Patrick’s lengthy criminal record is closely linked to his early drug and alcohol addiction. He tried alcohol at age six and was drinking daily by his early twenties. At age 18, he began using methamphetamine weekly. This escalated to almost daily use until his arrest. Patrick was addicted to heroin, cocaine, Xanax, and Valium, using cocaine and consuming up to 15 pills every day. He would resort to stealing money and writing bad checks to get his next fix. Patrick attended college for several years in pursuit of an economics degree and found employment in the oil business. Despite his participation in many in-patient drug and alcohol counseling programs, he could not stop using drugs.
In April 2005, Patrick was paroled from state prison after serving nine years for his 1997 burglary and escape convictions. Eight months later, he relapsed and was back to using drugs and gambling at casinos for money. The son of Patrick’s girlfriend asked Patrick to buy his shotgun so that he could have Christmas money for his children. Patrick had extra money from his casino winnings at the time and agreed. Patrick paid the young man $300 and the gun remained in the trunk of his girlfriend’s car for a few weeks. One drunken night, Patrick retrieved the gun and pawned it for $200.When he sobered up, Patrick realized the gravity of what he had done: pawning a firearm as a felon. He attempted to rectify his mistake by trying to buy the weapon back from the pawn shop. He was later indicted and taken into federal custody.

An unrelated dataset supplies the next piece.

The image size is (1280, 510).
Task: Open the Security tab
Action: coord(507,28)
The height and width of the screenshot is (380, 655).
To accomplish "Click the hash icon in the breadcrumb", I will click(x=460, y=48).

Patrick pled guilty to being a felon in possession of a firearm. The government categorized Patrick’s prior 2nd degree burglary, escape and DUI offenses as violent crimes, and charged him as an Armed Career Criminal, a statute that carries a 15-year mandatory minimum. At the time of his arrest, Patrick had been a drug addict for decades.

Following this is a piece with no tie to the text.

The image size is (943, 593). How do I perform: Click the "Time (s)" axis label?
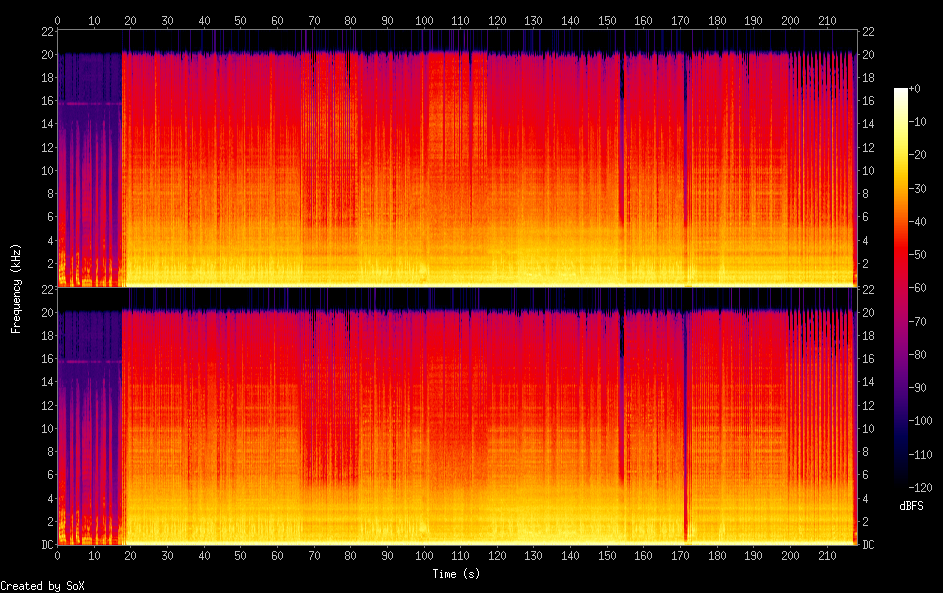pos(456,574)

Since his incarceration, Patrick has committed himself to achieving sobriety. He attends Narcotics and Alcoholics Anonymous and participates in Spanish and exercise classes. He also plans to take college courses. Patrick’s biggest regret is the pain his former lifestyle has caused his family, especially his two sons that have grown up without a father. Though he takes responsibility for his undeniably lengthy criminal record, Patrick wonders if a 15-year sentence is an appropriate punishment for pawning a shotgun.